Additional Math Pages & Resources

Tuesday, October 6, 2009

If it weren't for electricity we'd all be Googling by candlelight

I saw a newspaper article today on Iceland. They have lots of electricity generated by geothermal (underground hot water) sources. It's very very cheap. They want to sell more of it, but electricity is harder to export than oil or gas.

It's too expensive to pull giant extension cords across the ocean, and batteries the size of oil tankers aren't cost-effective yet either, so they're trying to get the biggest electricity users in the world to come on over to Iceland. Sounds reasonable.

Who are the biggest electricity users in the world? Aluminum smelters and data centers were identified as two industries the Icelanders are courting.

That made me wonder - who uses the most energy, smelters or data centers? Alcoa or Google?

2008 year-end results showed Alcoa sales of $26.9 billion and Google sales of $21.8 billion. Both are in the twenty-billion range. They are BIG companies.

GOOGLE electricity use
Google doesn't release information about its energy use, claiming it's a competitive secret. But its server farms are usually placed next to hydroelectric plants, confirming that fact that they are massive energy users. And we do know some things, such as Google scientists telling us a typical search amounts to 0.0003 kWh of energy, or 1 kJ (kilo-Joule).

NOTE: adults use 8000 kJ of energy a day. Divide 8000 into the seconds in a day (24x60x60 = 86,400).
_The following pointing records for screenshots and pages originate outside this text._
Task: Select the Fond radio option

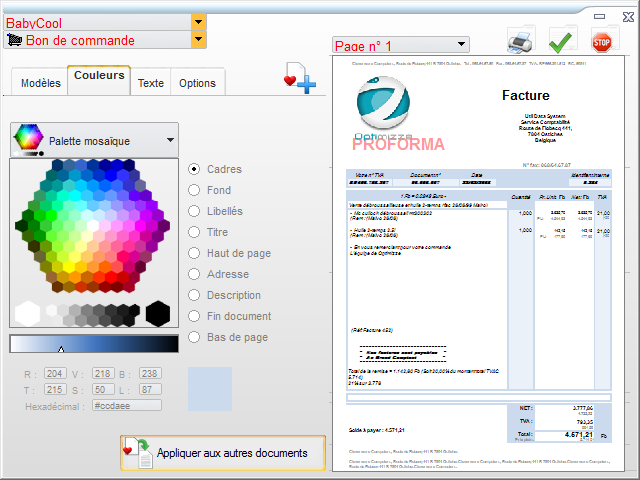Action: point(195,191)
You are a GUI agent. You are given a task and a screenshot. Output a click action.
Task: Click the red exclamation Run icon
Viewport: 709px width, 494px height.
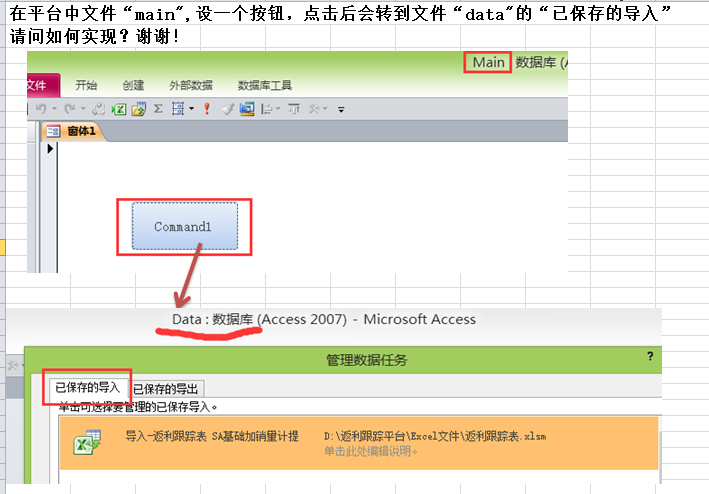tap(206, 109)
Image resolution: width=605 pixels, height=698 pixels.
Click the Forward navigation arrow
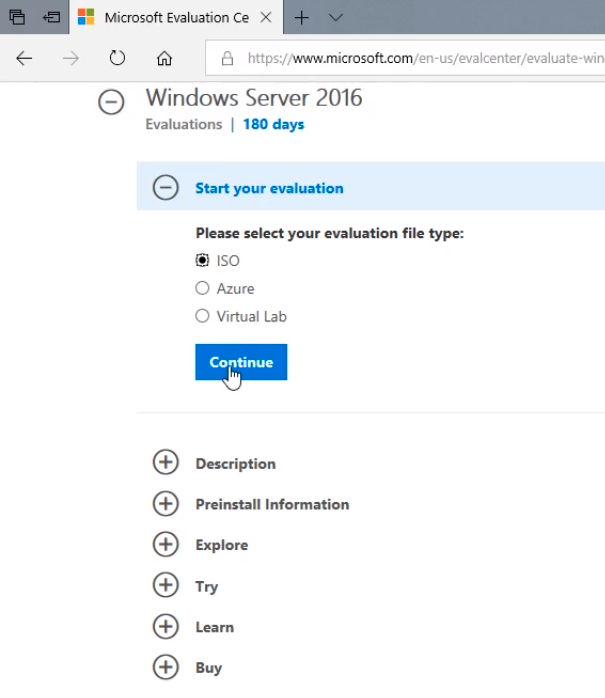71,58
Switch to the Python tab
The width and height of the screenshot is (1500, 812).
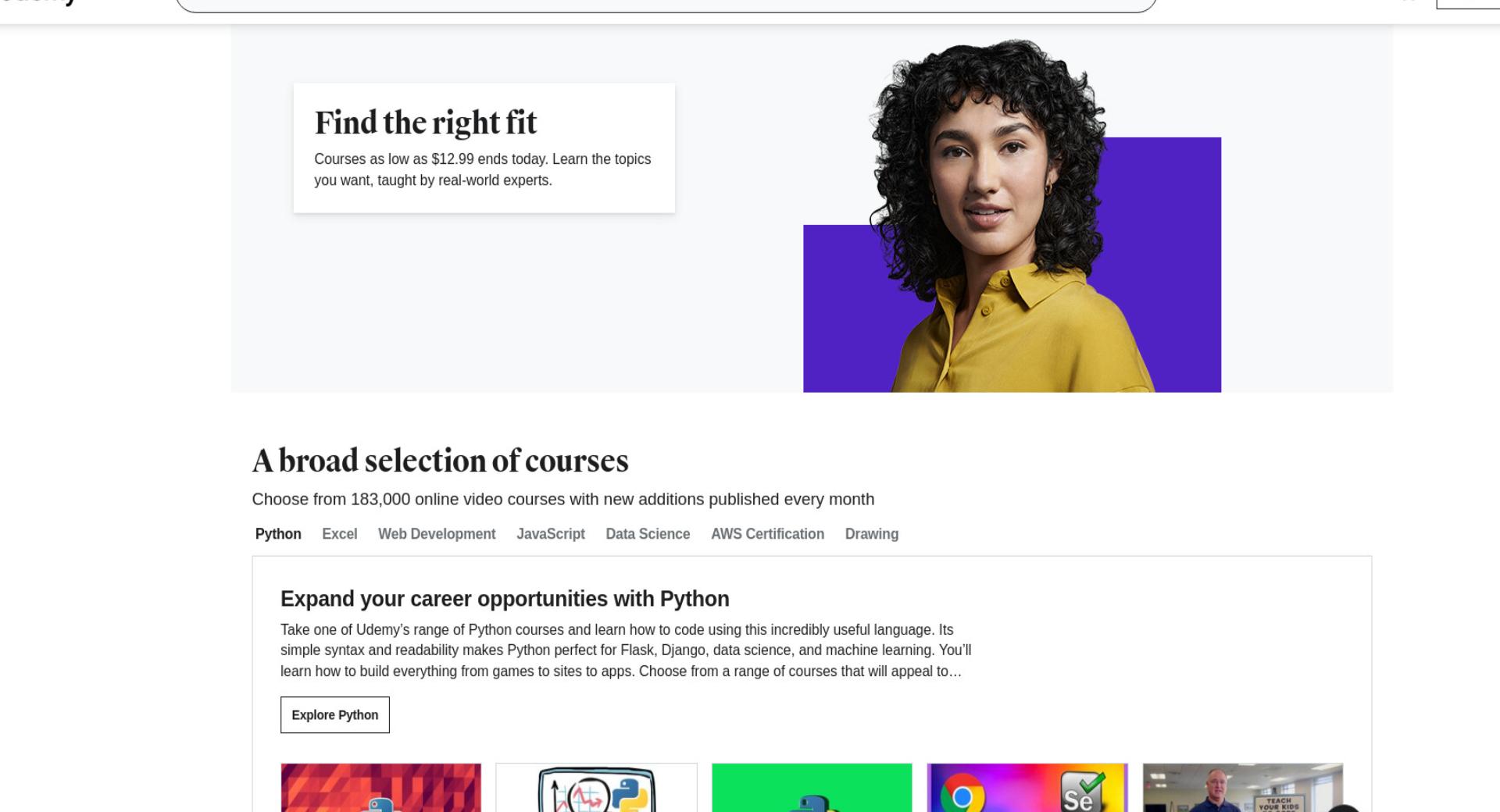[278, 534]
A single Google search uses the same amount of energy your body burns in 11 seconds.


To estimate total Google's energy use we could multiply the number of searches (est. at 300 million per day in late 2009) times the amount of energy per search, to learn:

300,000,000 x .0003 kWh = 90,000 kWh x 365 days/yr = 3,285,000,000 kWh/yr

That's 3.3 billion kWh but of course Google does lots more than just searching so probably their use is much higher.

Another source said each Google data center could use 100,000 kWh at full tilt. They seem to have at least 50 centers. That's 50 x 100,000 kWh = 5,000,000 kWh. Five billion. That's not too far off the previous result of 3.3 but it seems low to me. I'm not sure these are the real numbers.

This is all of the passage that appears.